As ‘regras europeias’ são o escudo e a espada da nossa elite falhada

A propósito do próximo 25 de abril, o DiEM25 em Portugal convida-vos para o debate “Economia e Liberdade: podemos ser livres no sistema capitalista?” na segunda-feira 8 de maio, às 20h30. Mais informação aqui

Se pudéssemos perguntar aos responsáveis colectivos pelos governos de Portugal nas últimas décadas porque se deixaram os professores e as escolas definharem dramaticamente, porque se deixaram os profissionais de saúde e os hospitais à beira da rutura completa ou porque é que o custo da habitação é para tanta gente hoje uma quimera quase impossível de comportar, será extremamente provável ouvirmos que não se pode fazer mais, melhor ou diferente devido ‘às regras europeias’.

Regras europeias quando utilizadas neste contexto são um eufemismo que geralmente pode ser traduzido na presumida necessidade de conter custos orçamentais, ou seja austeridade. Por outro lado ‘as regras europeias’ também servem para nos explicar porque é que não se pode fazer nada sobre o facto de que todas, ou quase todas, as empresas cotadas na bolsa portuguesa terem sede fiscal direta ou indiretamente nos países-baixos, roubando o erário público nacional de centenas, senão milhares, de milhões de impostos devidos anualmente.

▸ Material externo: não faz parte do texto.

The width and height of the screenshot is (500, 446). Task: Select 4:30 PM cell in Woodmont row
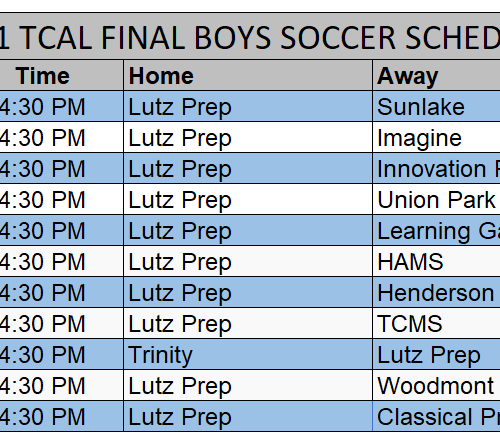[x=61, y=386]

Outro caso flagrante onde estes diktats da UE serviram de cobertura a uma transferência massiva de riqueza de baixo para cima é o crime nacional do desbaratamento da área empresarial do estado: EDP, REN, GALP, Brisa, Portugal Telecom, CTT, ANA, a lista parece interminável. Incentivadas por uma ortodoxia radical de Bruxelas proponente do mercado livre, foram executadas privatizações, largamente de monopólios naturais, que alienaram preciosas receitas do tesouro público e pior, acrescentaram-lhe pesadas verbas de despesa através das rendas entregues de bandeja à oligarquia nacional e internacional através das justamente infames PPPs.

Para o político que discursa publicamente, na prática, muitas vezes não é relevante se tais regras europeias estão de facto formalizadas na lei comunitária, ou se existem apenas informalmente. Por vezes o apelo à regra virtual é mais consequente do que a uma real. E a UE e as suas instituições são bem conhecidas pela sua falta de transparência e reduzida legitimidade democrática. 

Há cada vez menos na mentalidade política colectiva uma noção própria de serviço público. Na óptica da nossa casta política elitista a coisa pública deve ser olhada, lida e gerida como uma coisa privada. As atribulações sobre sinecuras e óbvias ingerências políticas no caso TAP, que resiste em desaparecer das televisões, parecem ter sido fabricadas propositadamente para contrabandear para a nossa consciência colectiva a ideia que a gestão pública de seja o que for é um conceito falhado.

Nesta constelação artificial e radicalmente ideológica das supostas neutras e tecnocráticas regras europeias, quem ganha são os interesses corporativos instalados que ano após ano vêem novos membros juntar-se às suas alas: 2021 viu criados em Portugal 20.000 novos milionários, o mesmo ano em que a inflação voltou a mostrar a sua face, e 1 em cada 5 portugueses viram o seu rendimento diminuído devido à pandemia.

É uma tragédia histórica que tantos dos ainda existentes coletivos, movimentos e partidos da dita esquerda europeia, assistindo à formação duma internacional nacionalista, isolacionista, etnicista e conservadora, que ano após ano estreita laços em volta de um programa reacionário conjunto, paracem sempre mais preocupados em manter o seu quinhão político paroquial ou nacional, do que em unir forças para colectivamente criar uma nova constituição de regras europeias que sirva a maioria e não a minoria.

É por isto que o DiEM25 tem a ideia correcta: apenas juntos como europeus progressistas conseguiremos transformar o consenso europeu duma arma de arremesso e chantagem que protege os ricos e poderosos, para um novo conjunto de regras, democraticamente legitimadas, que possam ser o nosso fiel da balança no que toca a enfrentar os desafios políticos e econômicos gargantuescos que se nos afiguram no horizonte.